PAGE TEXT ▸
__________________________________________________

Another prominent road led directly from Tampa Bay to Apalache. It picked its way around coastal marshes and crossed the Suwannee at Old Town, which was an important Indian settlement.

It is here that many students believe Narvaez crossed the Suwannee. Some think Soto may have built a bridge nearby, though this would have taken him around the edge of Potano territory or missed it entirely.

Ocala, that Indian village famous for its association with water -- perhaps Silver Springs -- is shown with its military designation of Ft. King on the 1838 military map. This locality has not wandered much from its Indian beginning and is, therefore, considered a Soto reference point.

The Camino Real is shown once again utilizing the natural bridge of the Santa Fe River which from time to time flows underground for some distance. This also was the location of well known Indian farming grounds.

The war department map of 1846 gives us a good look at the Charlotte Harbor area from where Soto may have set out. A river and creek flowing into Charlotte Harbor at nearly the same place are both named Myakka. Pronunciation of this name sounds very much like the Spanish version of Soto's Indian friend Mococo (mah-ka-ka).

Just north of Charlotte Harbor is Funnee Okko Pokee, a Seminole word meaning "bone heap in a marsh." It is tempting to consider this the site of an old burial mound, or even the above-ground ossuary once guarded by Ortiz.

Still farther north is a pond or spring flowing into a small lake with an island in the center, perhaps artificially built. Such construction was a favorite type of Indian cemetery. It is named Kotok Taikee in Seminole, or Island Lake. The overflow empties into Peas Creek, now corrupted to Peace River, after the black-eyed peas cultivated by aborigine Floridians. These features might correspond to Rabbit Lake and St. Johns Lake of the Soto accounts, but so would the lower and upper lakes of the Myakka river and the two ponds at the head of Myakkahatchee Creek.

__________________________________________________

THE PROBLEM ▸ Reproduce the Florida maps passage above verbatim and in full. None of the items are required for this work.

__________________________________________________

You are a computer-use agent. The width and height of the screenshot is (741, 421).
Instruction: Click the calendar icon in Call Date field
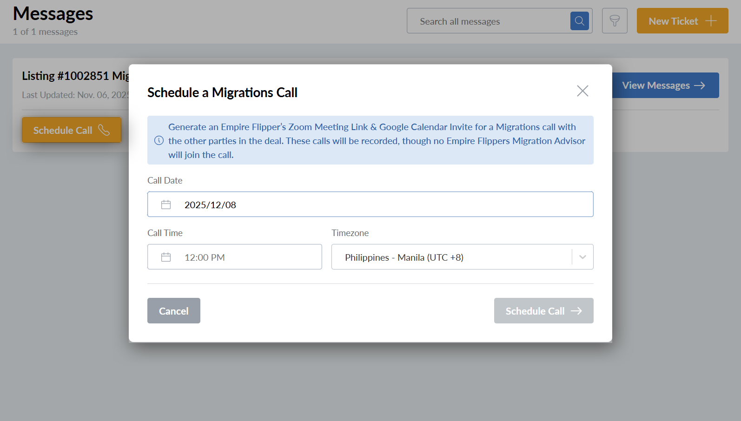(166, 204)
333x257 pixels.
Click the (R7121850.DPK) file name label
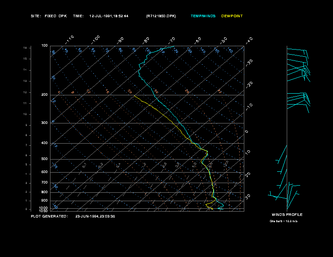(x=161, y=16)
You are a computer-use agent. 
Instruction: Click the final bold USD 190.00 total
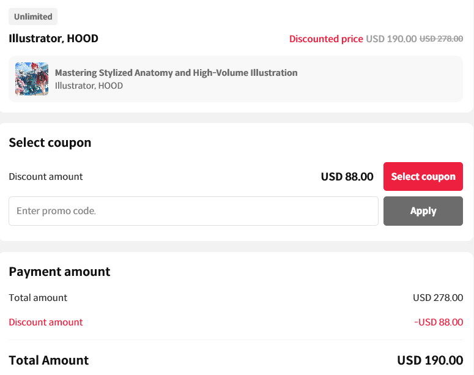coord(430,360)
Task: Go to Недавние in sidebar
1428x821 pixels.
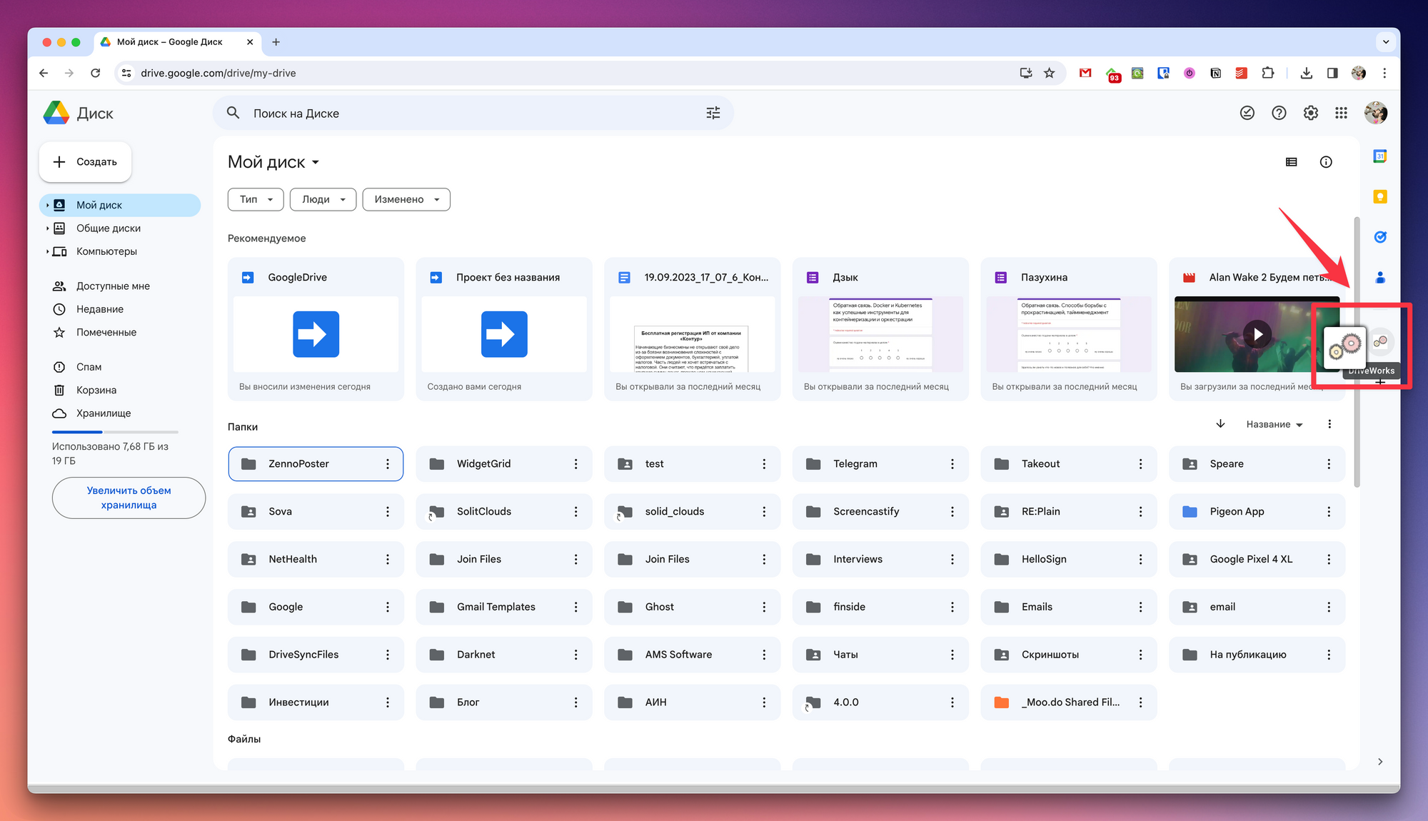Action: (99, 309)
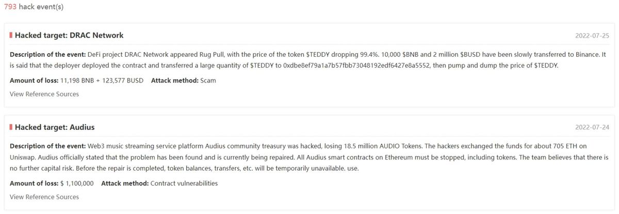Click the 2022-07-24 event date

(x=592, y=127)
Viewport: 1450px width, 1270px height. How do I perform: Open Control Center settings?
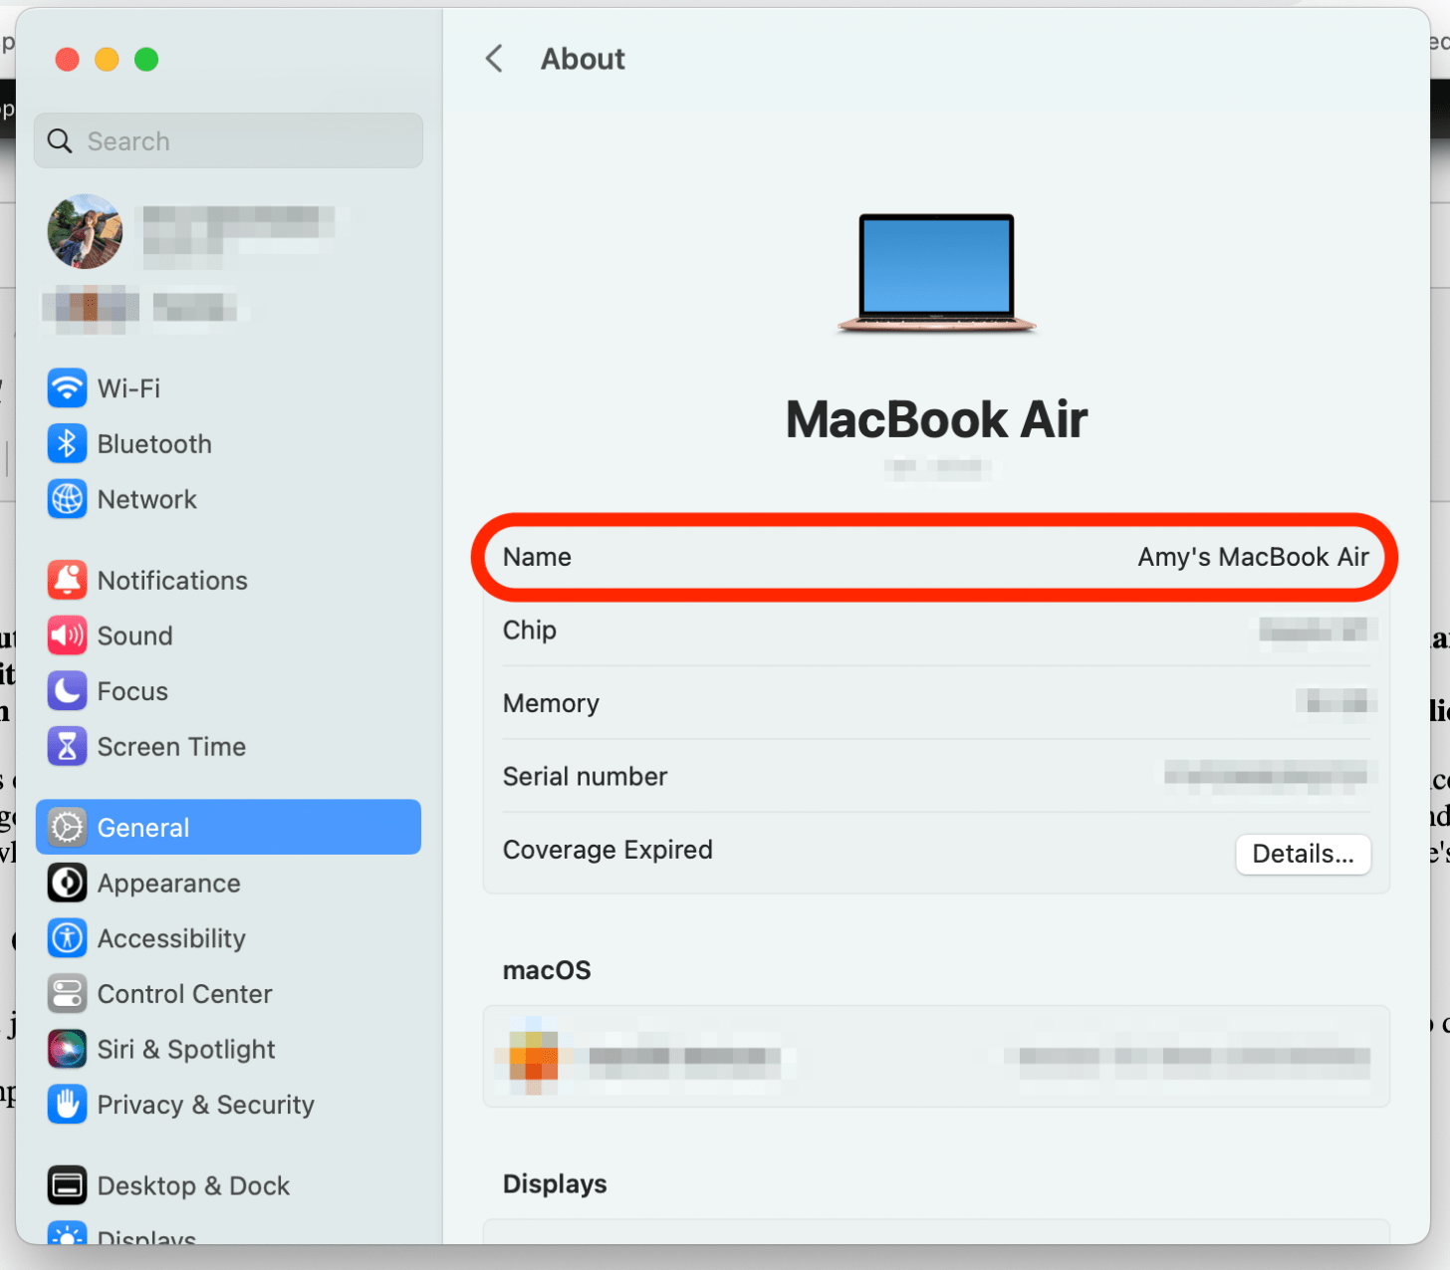[184, 994]
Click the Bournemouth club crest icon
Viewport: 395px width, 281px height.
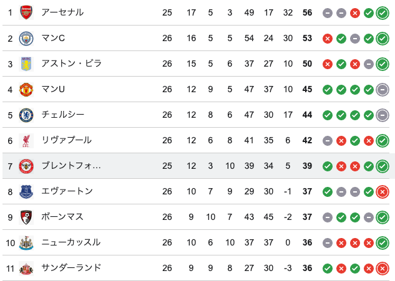coord(26,217)
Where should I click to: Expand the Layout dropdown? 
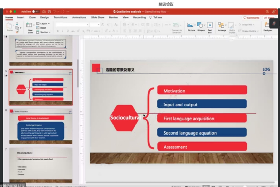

__________________________________________________

CORRECT OUTPUT ▸
Another prominent road led directly from Tampa Bay to Apalache. It picked its way around coastal marshes and crossed the Suwannee at Old Town, which was an important Indian settlement.

It is here that many students believe Narvaez crossed the Suwannee. Some think Soto may have built a bridge nearby, though this would have taken him around the edge of Potano territory or missed it entirely.

Ocala, that Indian village famous for its association with water -- perhaps Silver Springs -- is shown with its military designation of Ft. King on the 1838 military map. This locality has not wandered much from its Indian beginning and is, therefore, considered a Soto reference point.

The Camino Real is shown once again utilizing the natural bridge of the Santa Fe River which from time to time flows underground for some distance. This also was the location of well known Indian farming grounds.

The war department map of 1846 gives us a good look at the Charlotte Harbor area from where Soto may have set out. A river and creek flowing into Charlotte Harbor at nearly the same place are both named Myakka. Pronunciation of this name sounds very much like the Spanish version of Soto's Indian friend Mococo (mah-ka-ka).

Just north of Charlotte Harbor is Funnee Okko Pokee, a Seminole word meaning "bone heap in a marsh." It is tempting to consider this the site of an old burial mound, or even the above-ground ossuary once guarded by Ortiz.

Still farther north is a pond or spring flowing into a small lake with an island in the center, perhaps artificially built. Such construction was a favorite type of Indian cemetery. It is named Kotok Taikee in Seminole, or Island Lake. The overflow empties into Peas Creek, now corrupted to Peace River, after the black-eyed peas cultivated by aborigine Floridians. These features might correspond to Rabbit Lake and St. Johns Lake of the Soto accounts, but so would the lower and upper lakes of the Myakka river and the two ponds at the head of Myakkahatchee Creek.